Please output the entries that follow exactly, without a single image.

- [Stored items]
* * * * * * *
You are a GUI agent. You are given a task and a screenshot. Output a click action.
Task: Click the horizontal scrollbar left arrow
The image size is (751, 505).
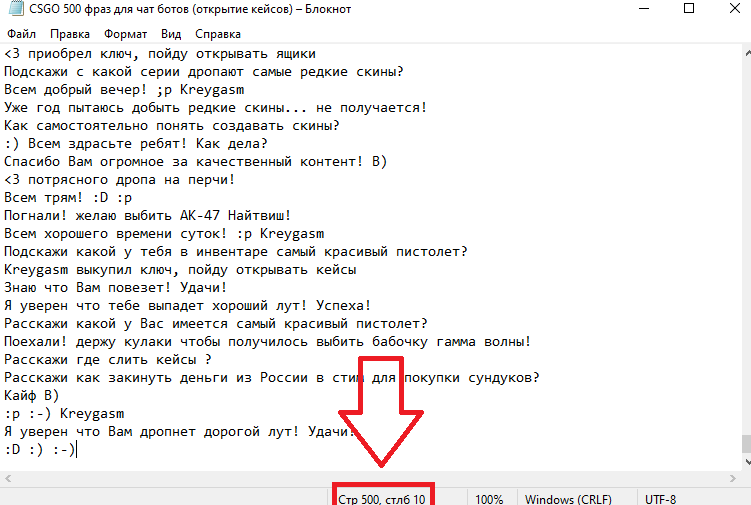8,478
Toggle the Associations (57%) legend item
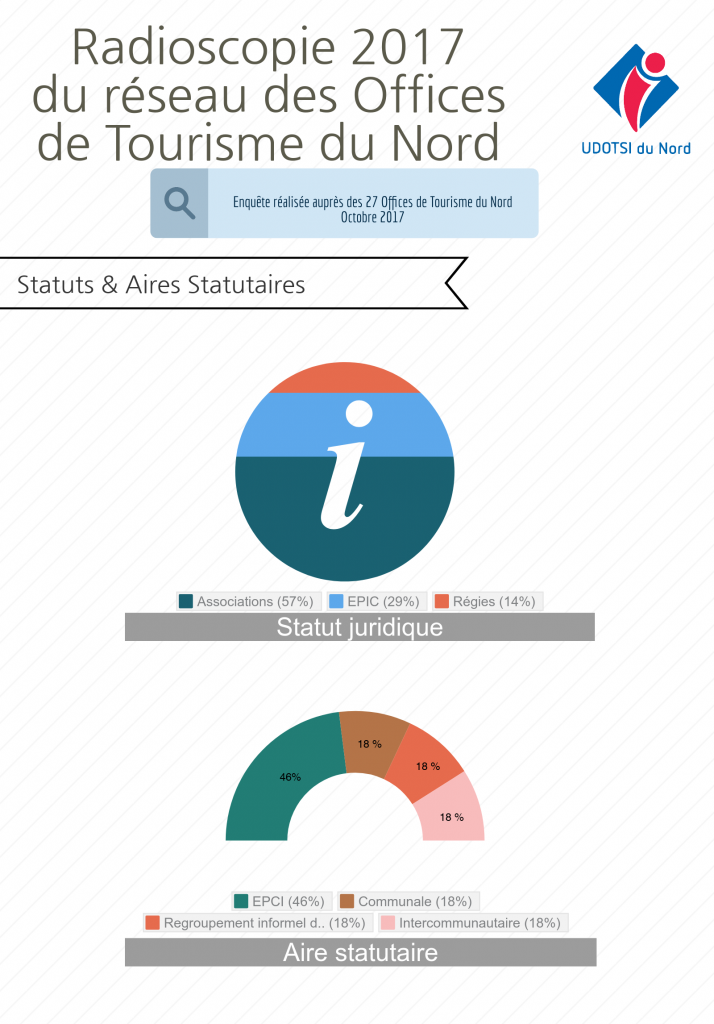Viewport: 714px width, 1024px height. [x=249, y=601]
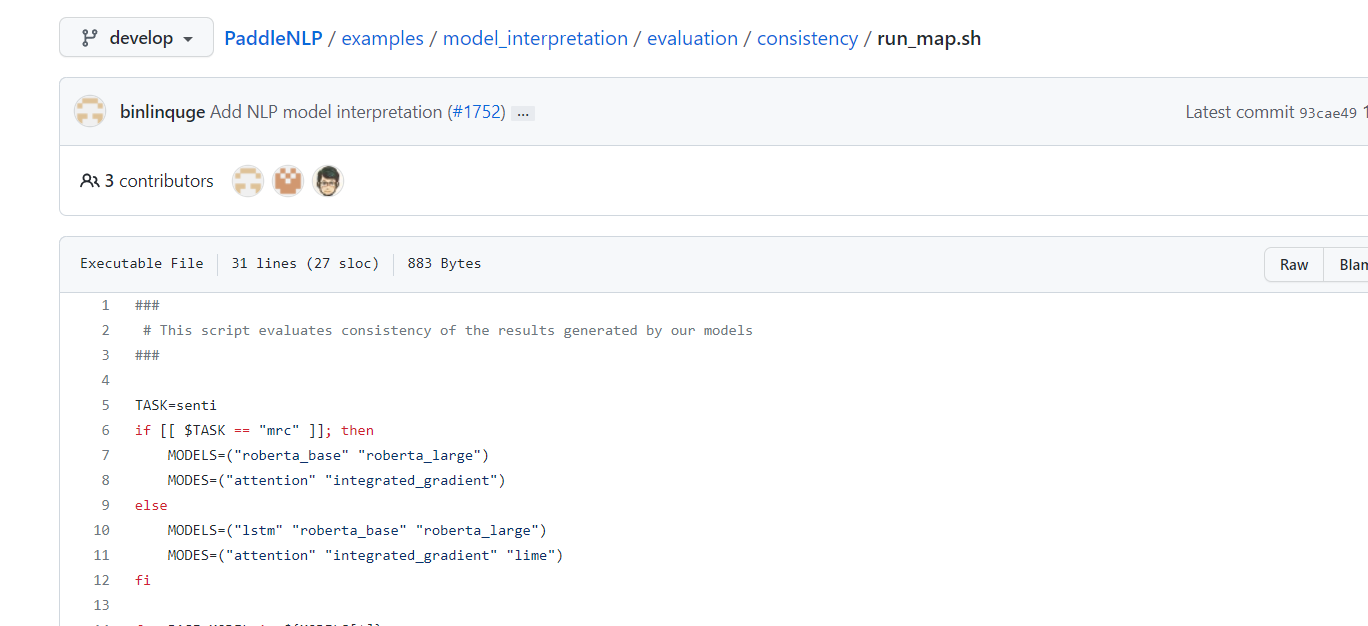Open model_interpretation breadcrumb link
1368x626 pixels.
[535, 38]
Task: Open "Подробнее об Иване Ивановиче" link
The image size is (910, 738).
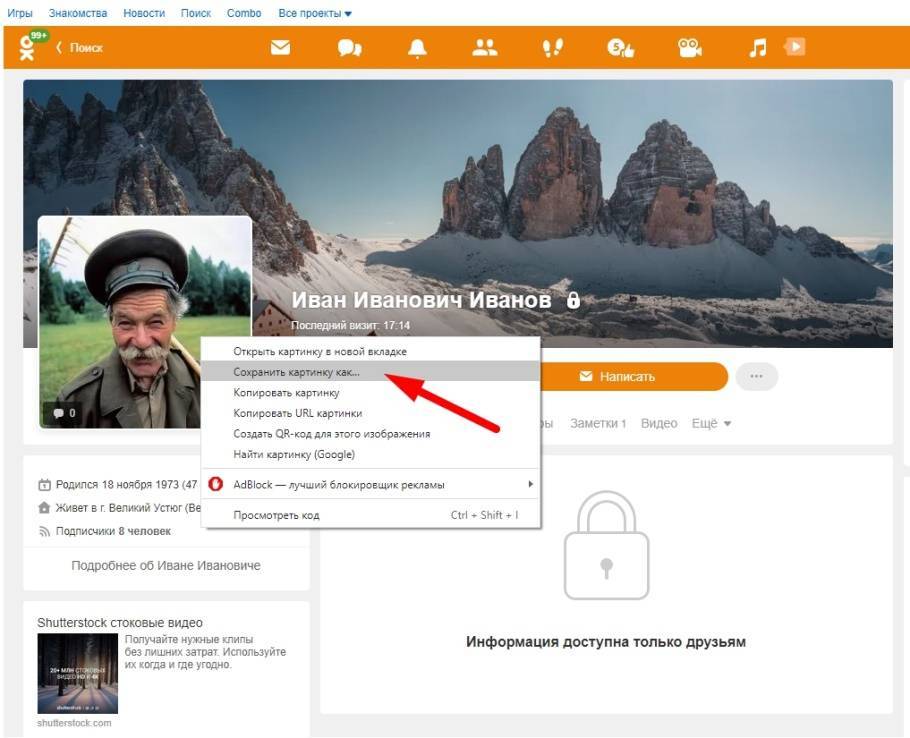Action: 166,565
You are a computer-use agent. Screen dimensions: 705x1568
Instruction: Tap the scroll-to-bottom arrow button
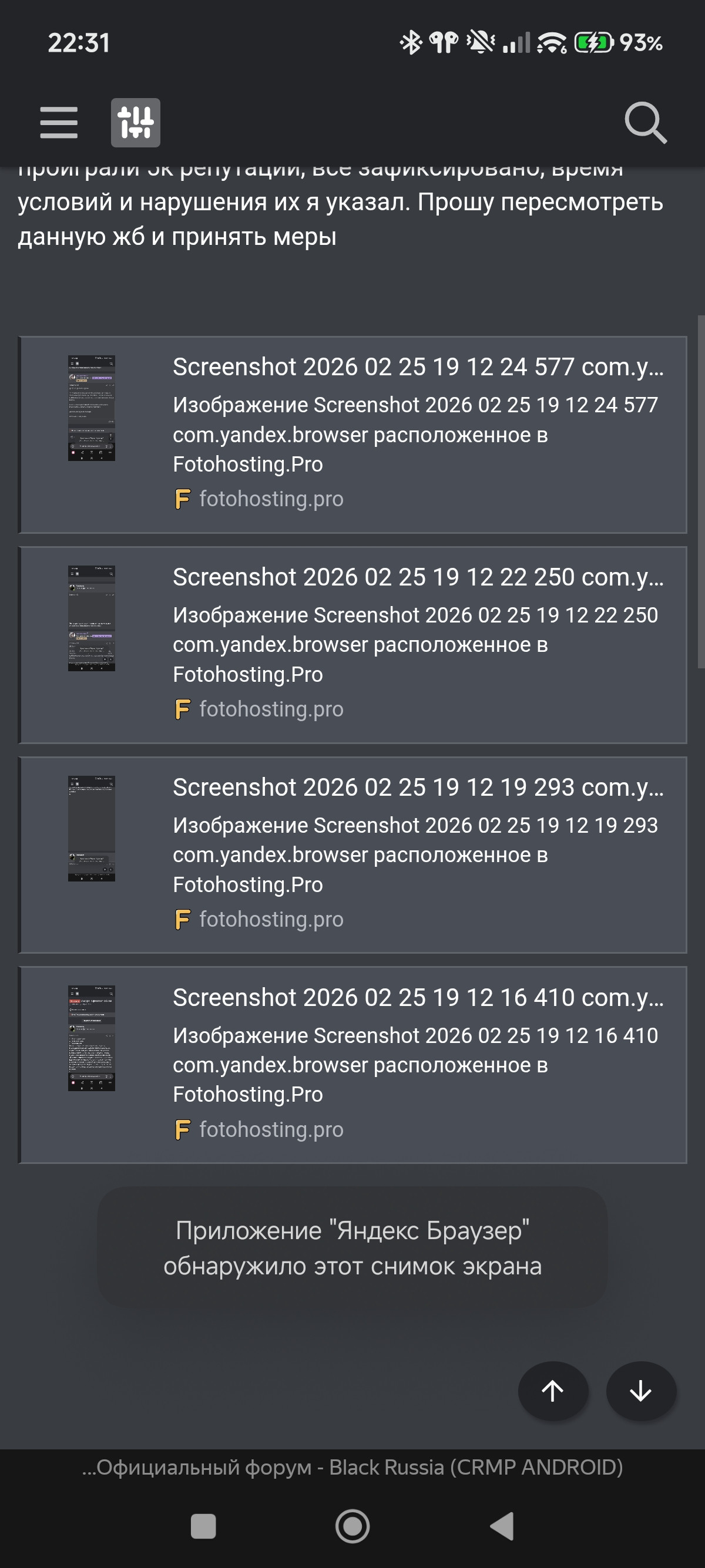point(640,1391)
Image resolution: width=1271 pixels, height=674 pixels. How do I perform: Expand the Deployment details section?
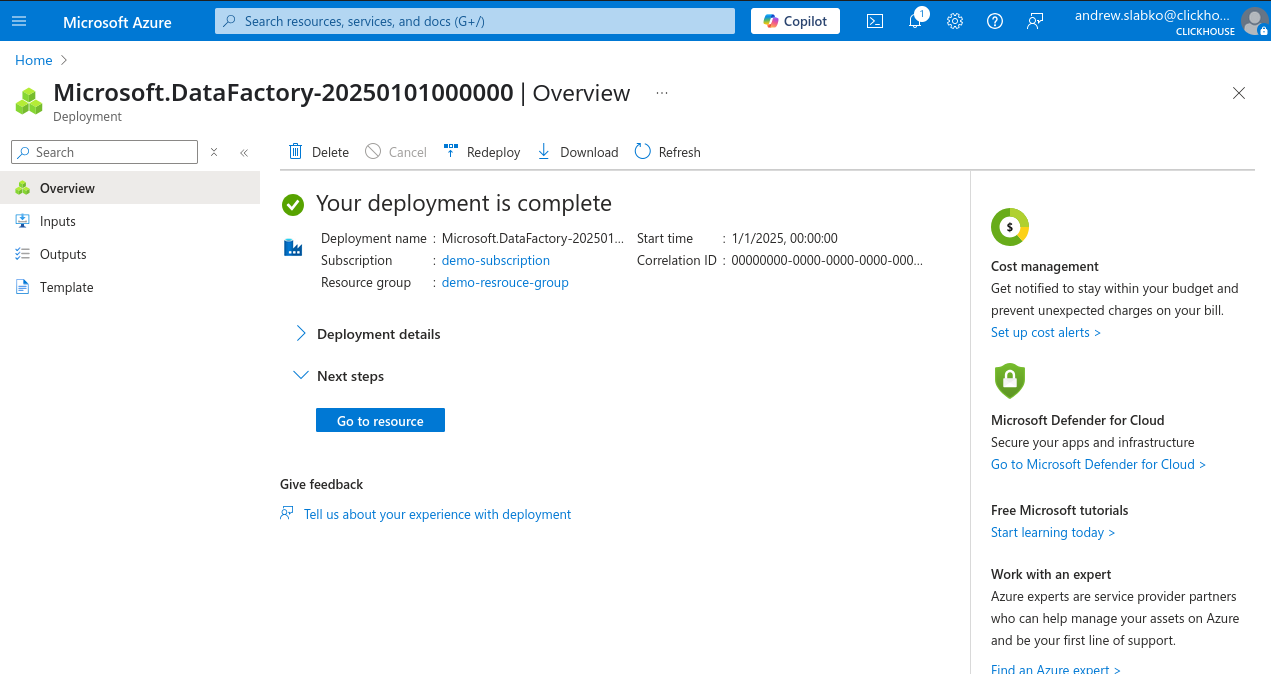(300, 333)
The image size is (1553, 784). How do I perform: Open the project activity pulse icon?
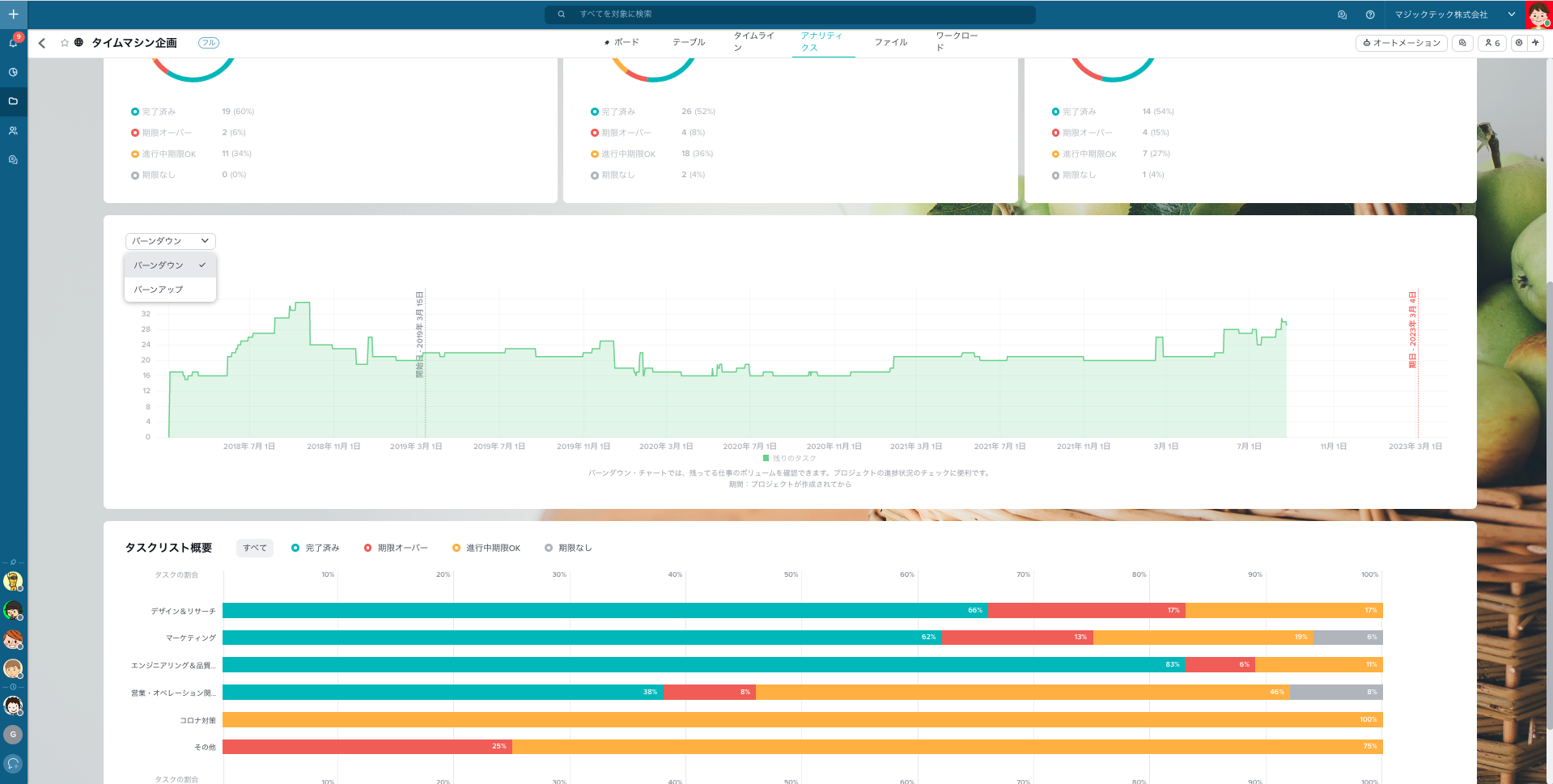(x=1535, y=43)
* * * * * * *
- [Completed task]
You are a GUI agent. You are given a task and a screenshot. Output a click action.
Task: Click the horizontal scrollbar left arrow
The image size is (751, 505).
8,478
Toggle the Associations (57%) legend item
Viewport: 714px width, 1024px height. [x=249, y=601]
Open model_interpretation breadcrumb link
1368x626 pixels.
[535, 38]
Task: Open "Подробнее об Иване Ивановиче" link
The image size is (910, 738).
Action: 166,565
You are a computer-use agent. Screen dimensions: 705x1568
Instruction: Tap the scroll-to-bottom arrow button
point(640,1391)
Image resolution: width=1271 pixels, height=674 pixels. How do I perform: Expand the Deployment details section?
(300, 333)
The image size is (1553, 784). How do I perform: Open the project activity pulse icon?
(x=1535, y=43)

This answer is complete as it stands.